■ **작업 내용**: 아래 기록에서 "This"라는 단어가 들어 있는 줄을 모두 그대로 옮겨 적어 알려 주세요.

■ **발췌 자료**:
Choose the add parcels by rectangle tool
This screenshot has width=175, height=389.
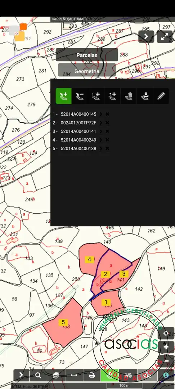pyautogui.click(x=96, y=96)
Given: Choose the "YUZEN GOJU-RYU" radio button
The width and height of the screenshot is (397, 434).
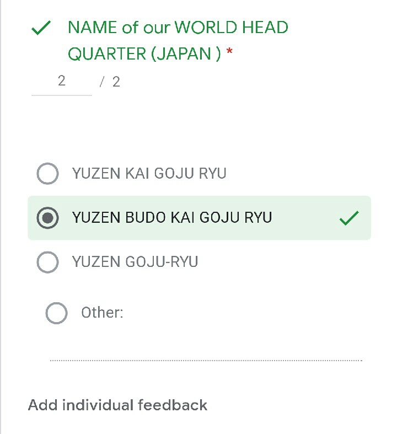Looking at the screenshot, I should (47, 262).
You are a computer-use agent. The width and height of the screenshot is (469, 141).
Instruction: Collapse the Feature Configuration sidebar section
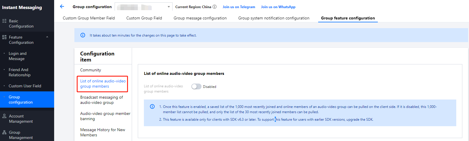[47, 37]
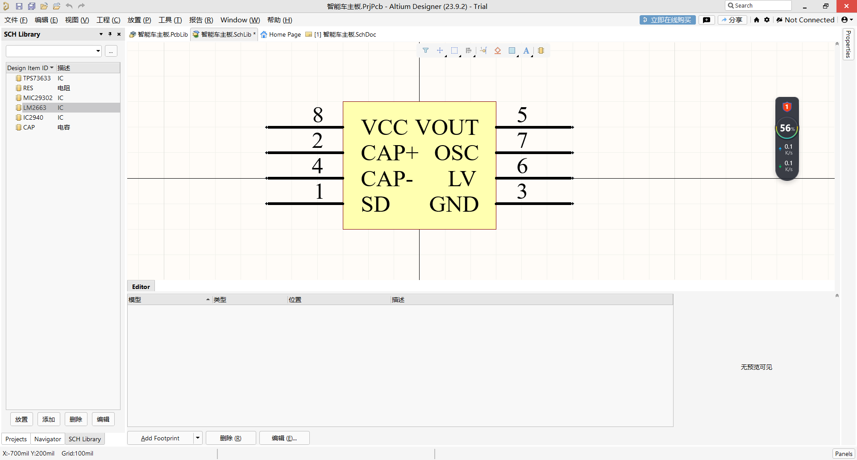Pin the SCH Library panel
This screenshot has height=460, width=857.
110,34
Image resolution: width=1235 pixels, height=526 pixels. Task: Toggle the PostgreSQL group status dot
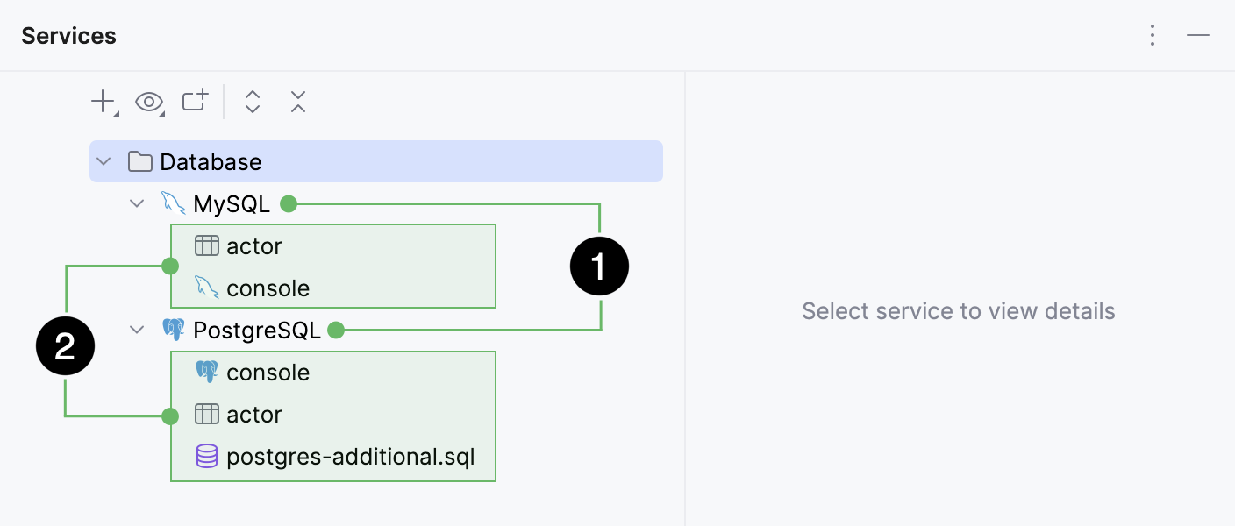336,330
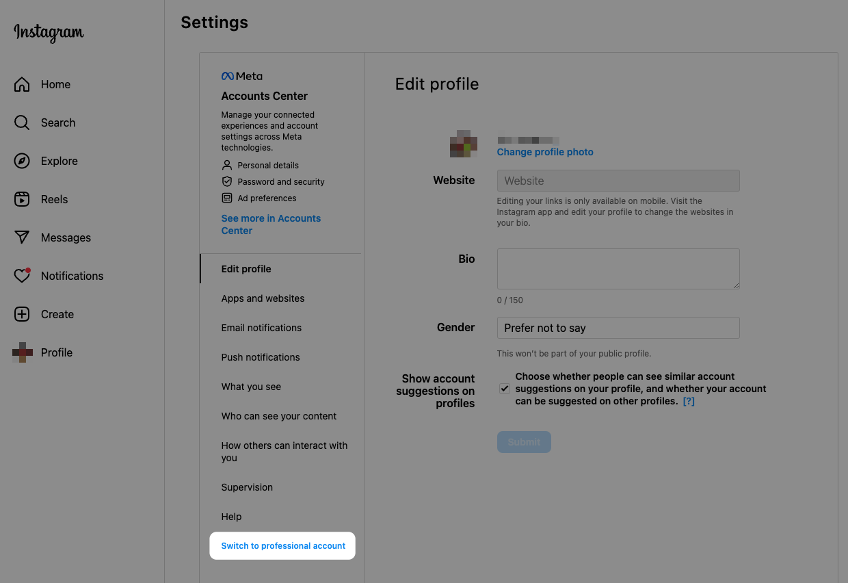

■ **답변**:
This screenshot has width=175, height=389.
This screenshot has height=460, width=857.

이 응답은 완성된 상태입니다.